PROMPT.
Each entry below is to be printed verbatim.

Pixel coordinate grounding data
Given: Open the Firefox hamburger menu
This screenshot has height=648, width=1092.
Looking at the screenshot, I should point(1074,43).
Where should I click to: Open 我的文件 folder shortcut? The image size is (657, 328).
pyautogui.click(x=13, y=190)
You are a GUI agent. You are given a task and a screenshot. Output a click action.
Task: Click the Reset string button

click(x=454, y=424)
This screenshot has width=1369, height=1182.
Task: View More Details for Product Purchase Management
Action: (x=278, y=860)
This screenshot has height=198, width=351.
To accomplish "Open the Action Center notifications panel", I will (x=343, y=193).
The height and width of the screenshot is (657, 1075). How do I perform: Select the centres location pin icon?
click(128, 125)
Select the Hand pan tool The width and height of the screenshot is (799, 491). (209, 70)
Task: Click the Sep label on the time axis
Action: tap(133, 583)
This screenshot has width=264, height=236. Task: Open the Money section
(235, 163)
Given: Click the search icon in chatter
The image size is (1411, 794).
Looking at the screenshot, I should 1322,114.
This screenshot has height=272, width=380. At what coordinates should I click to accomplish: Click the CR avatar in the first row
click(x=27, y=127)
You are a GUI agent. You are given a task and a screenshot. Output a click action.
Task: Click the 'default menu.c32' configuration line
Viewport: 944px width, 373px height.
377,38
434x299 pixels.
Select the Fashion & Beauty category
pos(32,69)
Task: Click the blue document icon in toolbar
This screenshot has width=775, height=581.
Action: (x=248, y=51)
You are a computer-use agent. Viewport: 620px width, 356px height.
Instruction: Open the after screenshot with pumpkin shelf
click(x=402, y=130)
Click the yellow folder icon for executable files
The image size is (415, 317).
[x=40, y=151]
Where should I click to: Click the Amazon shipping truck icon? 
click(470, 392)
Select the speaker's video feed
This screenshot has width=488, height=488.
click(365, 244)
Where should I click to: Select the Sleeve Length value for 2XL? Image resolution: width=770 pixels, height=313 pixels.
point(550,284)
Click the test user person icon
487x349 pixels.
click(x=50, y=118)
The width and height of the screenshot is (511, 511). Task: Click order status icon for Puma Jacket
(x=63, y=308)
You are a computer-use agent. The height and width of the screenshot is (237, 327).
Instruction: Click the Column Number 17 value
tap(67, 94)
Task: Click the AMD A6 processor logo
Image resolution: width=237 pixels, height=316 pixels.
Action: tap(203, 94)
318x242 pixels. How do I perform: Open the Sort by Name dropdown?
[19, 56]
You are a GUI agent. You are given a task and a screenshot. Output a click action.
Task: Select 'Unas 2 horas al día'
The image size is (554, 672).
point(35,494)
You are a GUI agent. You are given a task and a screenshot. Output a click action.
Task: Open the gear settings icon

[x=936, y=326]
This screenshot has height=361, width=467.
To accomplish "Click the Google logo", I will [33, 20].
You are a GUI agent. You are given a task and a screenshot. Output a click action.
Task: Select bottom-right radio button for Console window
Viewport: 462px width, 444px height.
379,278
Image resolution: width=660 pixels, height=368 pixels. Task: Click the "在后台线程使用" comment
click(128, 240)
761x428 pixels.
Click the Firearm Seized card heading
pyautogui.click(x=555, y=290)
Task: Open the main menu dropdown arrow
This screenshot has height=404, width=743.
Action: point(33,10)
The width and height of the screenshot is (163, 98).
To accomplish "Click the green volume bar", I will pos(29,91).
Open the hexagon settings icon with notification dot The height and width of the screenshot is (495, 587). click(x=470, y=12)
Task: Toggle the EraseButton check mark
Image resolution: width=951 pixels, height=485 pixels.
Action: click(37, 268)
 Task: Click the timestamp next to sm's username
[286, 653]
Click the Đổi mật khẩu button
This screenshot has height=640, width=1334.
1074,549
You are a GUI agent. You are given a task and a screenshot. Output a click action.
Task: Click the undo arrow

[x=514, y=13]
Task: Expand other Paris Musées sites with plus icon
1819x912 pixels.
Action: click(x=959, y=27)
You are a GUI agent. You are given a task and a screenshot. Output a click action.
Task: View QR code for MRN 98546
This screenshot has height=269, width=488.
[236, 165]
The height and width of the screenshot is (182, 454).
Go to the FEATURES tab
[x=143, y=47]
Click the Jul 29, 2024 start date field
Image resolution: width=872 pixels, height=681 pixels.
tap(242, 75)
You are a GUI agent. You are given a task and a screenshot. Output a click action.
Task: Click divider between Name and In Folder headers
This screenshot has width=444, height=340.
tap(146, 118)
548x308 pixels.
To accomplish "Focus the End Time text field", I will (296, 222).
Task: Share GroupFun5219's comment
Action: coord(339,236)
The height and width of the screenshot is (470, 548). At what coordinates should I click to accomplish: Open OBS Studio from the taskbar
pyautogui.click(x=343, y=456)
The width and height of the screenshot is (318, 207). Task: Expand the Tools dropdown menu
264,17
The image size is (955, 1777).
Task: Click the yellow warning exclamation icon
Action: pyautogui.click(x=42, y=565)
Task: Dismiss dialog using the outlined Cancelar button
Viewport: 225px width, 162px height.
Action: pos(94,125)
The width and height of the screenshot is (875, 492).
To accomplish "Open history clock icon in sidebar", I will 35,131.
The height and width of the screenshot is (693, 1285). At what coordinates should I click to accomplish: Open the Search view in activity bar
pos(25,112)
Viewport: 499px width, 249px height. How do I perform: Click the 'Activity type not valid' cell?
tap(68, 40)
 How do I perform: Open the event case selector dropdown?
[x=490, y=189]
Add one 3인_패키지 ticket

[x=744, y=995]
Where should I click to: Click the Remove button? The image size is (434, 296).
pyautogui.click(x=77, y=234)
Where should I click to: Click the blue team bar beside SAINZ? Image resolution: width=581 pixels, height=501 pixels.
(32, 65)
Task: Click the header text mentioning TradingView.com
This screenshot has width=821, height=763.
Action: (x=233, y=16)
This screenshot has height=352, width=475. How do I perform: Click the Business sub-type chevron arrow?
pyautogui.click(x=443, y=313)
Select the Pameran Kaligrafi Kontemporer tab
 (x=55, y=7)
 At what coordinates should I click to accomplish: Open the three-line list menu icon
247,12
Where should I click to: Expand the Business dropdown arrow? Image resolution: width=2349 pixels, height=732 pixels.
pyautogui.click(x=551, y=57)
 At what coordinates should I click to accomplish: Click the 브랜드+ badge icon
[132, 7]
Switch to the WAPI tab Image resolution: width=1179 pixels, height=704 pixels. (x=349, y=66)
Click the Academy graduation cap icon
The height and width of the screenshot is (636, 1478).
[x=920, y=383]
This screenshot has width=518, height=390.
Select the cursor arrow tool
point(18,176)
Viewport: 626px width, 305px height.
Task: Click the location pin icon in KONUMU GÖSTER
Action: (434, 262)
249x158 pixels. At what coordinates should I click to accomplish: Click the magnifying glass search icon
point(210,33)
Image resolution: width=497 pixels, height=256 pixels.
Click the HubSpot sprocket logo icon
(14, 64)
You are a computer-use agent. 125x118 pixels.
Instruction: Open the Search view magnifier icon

YOUR SOLUTION.
Given: Open the Firefox hamburger menu
This screenshot has height=648, width=1092.
Looking at the screenshot, I should point(1074,43).
Where should I click to: Open 我的文件 folder shortcut? The image size is (657, 328).
pyautogui.click(x=13, y=190)
You are a GUI agent. You are given a task and a screenshot. Output a click action.
Task: Click the Reset string button

click(x=454, y=424)
This screenshot has width=1369, height=1182.
Task: View More Details for Product Purchase Management
Action: (x=278, y=860)
This screenshot has height=198, width=351.
To accomplish "Open the Action Center notifications panel", I will (x=343, y=193).
The height and width of the screenshot is (657, 1075). How do I perform: Select the centres location pin icon?
click(128, 125)
Select the Hand pan tool The width and height of the screenshot is (799, 491). (209, 70)
Task: Click the Sep label on the time axis
Action: tap(133, 583)
This screenshot has width=264, height=236. Task: Open the Money section
(235, 163)
Given: Click the search icon in chatter
The image size is (1411, 794).
Looking at the screenshot, I should 1322,114.
This screenshot has height=272, width=380. At what coordinates should I click to accomplish: Click the CR avatar in the first row
click(x=27, y=127)
You are a GUI agent. You are given a task and a screenshot. Output a click action.
Task: Click the 'default menu.c32' configuration line
Viewport: 944px width, 373px height.
377,38
434x299 pixels.
Select the Fashion & Beauty category
pos(32,69)
Task: Click the blue document icon in toolbar
This screenshot has width=775, height=581.
Action: (x=248, y=51)
You are a computer-use agent. Viewport: 620px width, 356px height.
Instruction: Open the after screenshot with pumpkin shelf
click(x=402, y=130)
Click the yellow folder icon for executable files
The image size is (415, 317).
[x=40, y=151]
Where should I click to: Click the Amazon shipping truck icon? 
click(470, 392)
Select the speaker's video feed
This screenshot has width=488, height=488.
click(365, 244)
Where should I click to: Select the Sleeve Length value for 2XL? Image resolution: width=770 pixels, height=313 pixels.
point(550,284)
Click the test user person icon
487x349 pixels.
click(x=50, y=118)
The width and height of the screenshot is (511, 511). Task: Click order status icon for Puma Jacket
(x=63, y=308)
You are a computer-use agent. The height and width of the screenshot is (237, 327).
Instruction: Click the Column Number 17 value
tap(67, 94)
Task: Click the AMD A6 processor logo
Image resolution: width=237 pixels, height=316 pixels.
Action: tap(203, 94)
318x242 pixels. How do I perform: Open the Sort by Name dropdown?
[19, 56]
You are a GUI agent. You are given a task and a screenshot. Output a click action.
Task: Select 'Unas 2 horas al día'
The image size is (554, 672).
point(35,494)
You are a GUI agent. You are given a task and a screenshot. Output a click action.
Task: Open the gear settings icon

[x=936, y=326]
This screenshot has height=361, width=467.
To accomplish "Click the Google logo", I will [33, 20].
You are a GUI agent. You are given a task and a screenshot. Output a click action.
Task: Select bottom-right radio button for Console window
Viewport: 462px width, 444px height.
379,278
Image resolution: width=660 pixels, height=368 pixels. Task: Click the "在后台线程使用" comment
click(128, 240)
761x428 pixels.
Click the Firearm Seized card heading
pyautogui.click(x=555, y=290)
Task: Open the main menu dropdown arrow
This screenshot has height=404, width=743.
Action: point(33,10)
The width and height of the screenshot is (163, 98).
To accomplish "Click the green volume bar", I will pos(29,91).
Open the hexagon settings icon with notification dot The height and width of the screenshot is (495, 587). click(x=470, y=12)
Task: Toggle the EraseButton check mark
Image resolution: width=951 pixels, height=485 pixels.
Action: click(37, 268)
 Task: Click the timestamp next to sm's username
[286, 653]
Click the Đổi mật khẩu button
This screenshot has height=640, width=1334.
1074,549
You are a GUI agent. You are given a task and a screenshot. Output a click action.
Task: Click the undo arrow

[x=514, y=13]
Task: Expand other Paris Musées sites with plus icon
1819x912 pixels.
Action: click(x=959, y=27)
You are a GUI agent. You are given a task and a screenshot. Output a click action.
Task: View QR code for MRN 98546
This screenshot has height=269, width=488.
[236, 165]
The height and width of the screenshot is (182, 454).
Go to the FEATURES tab
[x=143, y=47]
Click the Jul 29, 2024 start date field
Image resolution: width=872 pixels, height=681 pixels.
tap(242, 75)
You are a GUI agent. You are given a task and a screenshot. Output a click action.
Task: Click divider between Name and In Folder headers
This screenshot has width=444, height=340.
tap(146, 118)
548x308 pixels.
To accomplish "Focus the End Time text field", I will (296, 222).
Task: Share GroupFun5219's comment
Action: coord(339,236)
The height and width of the screenshot is (470, 548). At what coordinates should I click to accomplish: Open OBS Studio from the taskbar
pyautogui.click(x=343, y=456)
The width and height of the screenshot is (318, 207). Task: Expand the Tools dropdown menu
264,17
The image size is (955, 1777).
Task: Click the yellow warning exclamation icon
Action: pyautogui.click(x=42, y=565)
Task: Dismiss dialog using the outlined Cancelar button
Viewport: 225px width, 162px height.
Action: pos(94,125)
The width and height of the screenshot is (875, 492).
To accomplish "Open history clock icon in sidebar", I will 35,131.
The height and width of the screenshot is (693, 1285). At what coordinates should I click to accomplish: Open the Search view in activity bar
pos(25,112)
Viewport: 499px width, 249px height. How do I perform: Click the 'Activity type not valid' cell?
tap(68, 40)
 How do I perform: Open the event case selector dropdown?
[x=490, y=189]
Add one 3인_패키지 ticket

[x=744, y=995]
Where should I click to: Click the Remove button? The image size is (434, 296).
pyautogui.click(x=77, y=234)
Where should I click to: Click the blue team bar beside SAINZ? Image resolution: width=581 pixels, height=501 pixels.
(32, 65)
Task: Click the header text mentioning TradingView.com
This screenshot has width=821, height=763.
Action: (x=233, y=16)
This screenshot has height=352, width=475. How do I perform: Click the Business sub-type chevron arrow?
pyautogui.click(x=443, y=313)
Select the Pameran Kaligrafi Kontemporer tab
 (x=55, y=7)
 At what coordinates should I click to accomplish: Open the three-line list menu icon
247,12
Where should I click to: Expand the Business dropdown arrow? Image resolution: width=2349 pixels, height=732 pixels.
pyautogui.click(x=551, y=57)
 At what coordinates should I click to accomplish: Click the 브랜드+ badge icon
[132, 7]
Switch to the WAPI tab Image resolution: width=1179 pixels, height=704 pixels. (x=349, y=66)
Click the Academy graduation cap icon
The height and width of the screenshot is (636, 1478).
[x=920, y=383]
This screenshot has width=518, height=390.
Select the cursor arrow tool
point(18,176)
Viewport: 626px width, 305px height.
Task: Click the location pin icon in KONUMU GÖSTER
Action: (434, 262)
249x158 pixels. At what coordinates should I click to accomplish: Click the magnifying glass search icon
point(210,33)
Image resolution: width=497 pixels, height=256 pixels.
Click the HubSpot sprocket logo icon
(14, 64)
You are a computer-use agent. 125x118 pixels.
Instruction: Open the Search view magnifier icon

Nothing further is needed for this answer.